Text passage —
At the heart of our vision is a desire for self-sufficiency, to operate our business ourselves and to create employment for our people.
We believe that teamwork, commitment, determination, and persistence will achieve results We see a future in which we become very productive, turning of products and services, which are useful and demanded.
We see a large involvement in our youth: this is going to be critical for our future.
We see a future in which all parts of Napa have shared and integrated goals Passing on of ideas is going to be important so our experiences and learning are retained and befitted from.
Achievement of our goals will underpin our success.
It is now accepted that Aboriginals occupied Australia for more than 40,000 years prior to settlement. On the Yorke Peninsula, the Narunga people had, for many thousands of years, occupied the land from what is now Port Broughton and the Hummocks near Port Wakefield in the north, to Cape Spencer in the south: a total of 9,088 square kilometers.
With their land surrounded on 3 sides by water, the Narungga led a peaceful existence in hunting, fishing and gathering a wide variety of foods as they moved between campsites, which dotted the peninsula.
In the 1830s there were forebodings of tragedy to come. in the early years of the colony of South Australia, the Narungga people first came into contact with Europeans. these first contacts were with white sealers who, over the next 10 years, were followed by sheepherders.

Material —
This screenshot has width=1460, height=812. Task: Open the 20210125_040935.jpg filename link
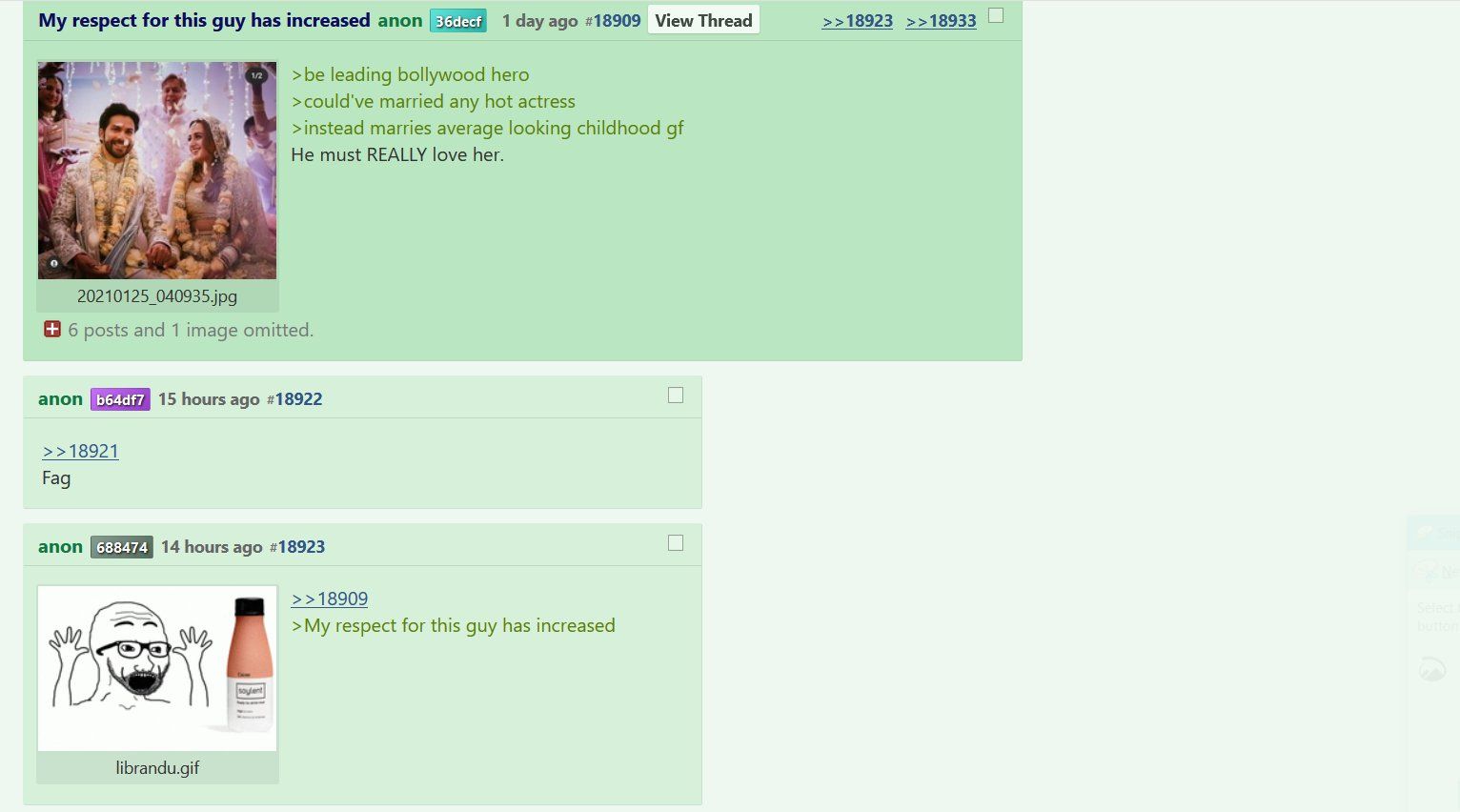[x=157, y=296]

Problem A —
Rewrite the passage from "At the heart" to "for our future.", changing "youth" to "young people".
Problem B —
In the passage, what was the total area of the land the Narunga people occupied on the Yorke Peninsula?
The lines aren't needed here.

Written answer A —
At the heart of our vision is a desire for self-sufficiency, to operate our business ourselves and to create employment for our people.
We believe that teamwork, commitment, determination, and persistence will achieve results We see a future in which we become very productive, turning of products and services, which are useful and demanded.
We see a large involvement in our young people: this is going to be critical for our future.

Written answer B —
9,088 square kilometers